En entreprise, son conjoint a fini par poser des jours de congé pour enfant malade. Depuis la rentrée de septembre, il en a pris 3. La jeune maman évalue à environ 40 le nombre de jours ouvrables consacrés aux soins de son enfant l’année dernière. Des jours non travaillés et donc non rémunérés.

Une compensation en France

En France, le ministère de la Culture a indemnisé fin décembre 2021 les pertes de revenus des journalistes pigistes liées à la pandémie. La jeune-femme a reçu fin 2021 une compensation d’environ 2 000 euros. Cette compensation (qui n’est pas un salaire, donc sans droits à la retraite ou au chômage notamment) basée sur la perte de revenus entre 2019 et 2020 permet en filigrane de calculer une partie de la perte de salaire subie par cette professionnelle à cause de la pandémie, et à son nouveau statut de maman.

Pour Julie, dont le salaire avait chuté de 50 %, ces 5 000 euros touchés fin 2021 sont aussi venus compenser une perte de revenus brutale. Pour elle, ce n’est pas lié au fait d’avoir dû s’occuper d’un enfant sans école, mais aux choix des rédactions de moins solliciter les pigistes au début de la crise. 

Pour les 3/4 des femmes journalistes, le stress a augmenté avec la pandémie

Dès 2020, la Fédération Internationale des Journalistes (FIJ) se penche sur l'impact de la pandémie sur les femmes journalistes et recueille les doléances de 558 journalistes dans 52 pays. Le constat est clair : les femmes journalistes sont plus touchées par le stress et l'anxiété liées à la pandémie de COVID-19 que leurs homologues masculins. Pour les 3/4 d’entre elles, le stress a augmenté depuis le début de la pandémie. La majorité dénonce les conséquences dévastatrices sur la conciliation du travail et de la vie privée (62 %), sur leurs responsabilités professionnelles (46 %) et sur leurs salaires (27 %).
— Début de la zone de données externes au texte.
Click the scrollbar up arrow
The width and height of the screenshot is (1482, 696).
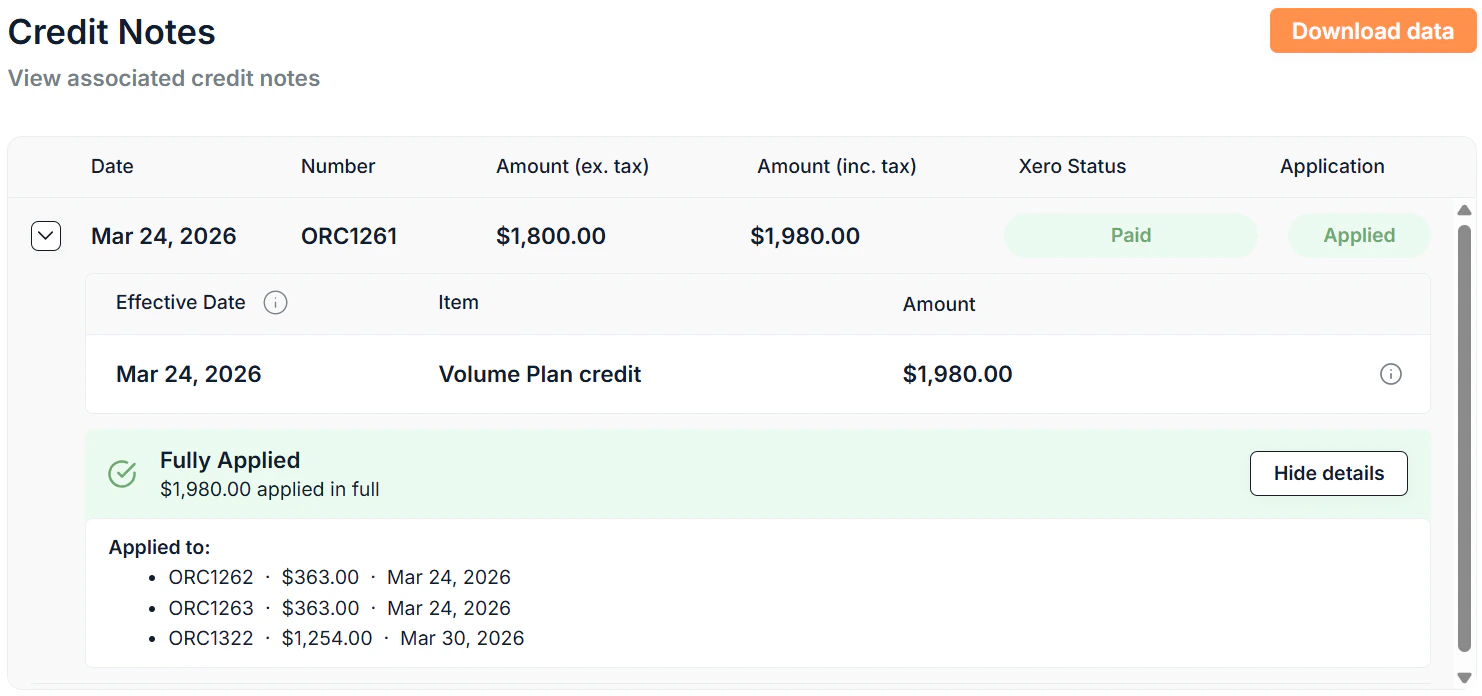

“Il y a aussi la peur de tomber malade, de travailler sans matériel adéquat, de perdre son emploi, les causes du stress ressenti par les femmes sont multiples”, explique Pamela Morinière, responsable communication de la FIJ et experte des questions de genre.

“On n’observe pas de baisse significative des salaires des femmes, mais c’est parce qu’ils sont déjà, on le sait, inférieurs à ceux des hommes”, tempère Pamela Morinière jointe par téléphone en Belgique. 
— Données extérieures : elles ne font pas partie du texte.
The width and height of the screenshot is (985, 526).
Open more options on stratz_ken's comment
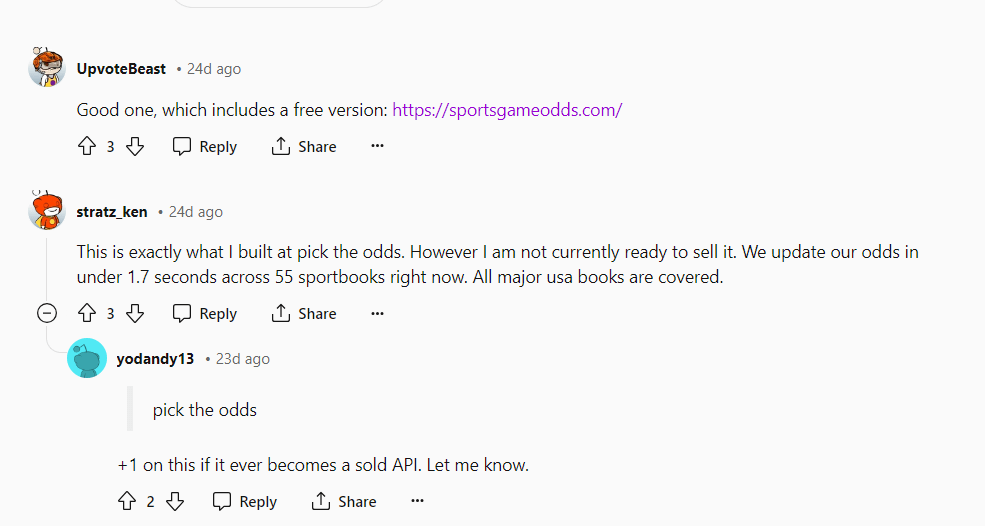[377, 314]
Pour beaucoup de pigistes, c’est aussi la solitude qui pèse, en plus de la précarité et de l'instabilité des revenus. “On fait des sessions de pitch collectives, on s’entraide, on mutualise les informations sur notre métier, notamment toute la partie administrative qu’on doit gérer aussi”, se réjouit Julie, membre d’un collectif de pigiste féministes depuis l’été 2020. Syndicats, collectifs, groupes de soutien, tout ce qui permet de mettre en commun ses connaissances et de mutualiser ses luttes a permis a beaucoup de pigistes de traverser cette crise, et de continuer à exercer le métier qu’elles ont choisi.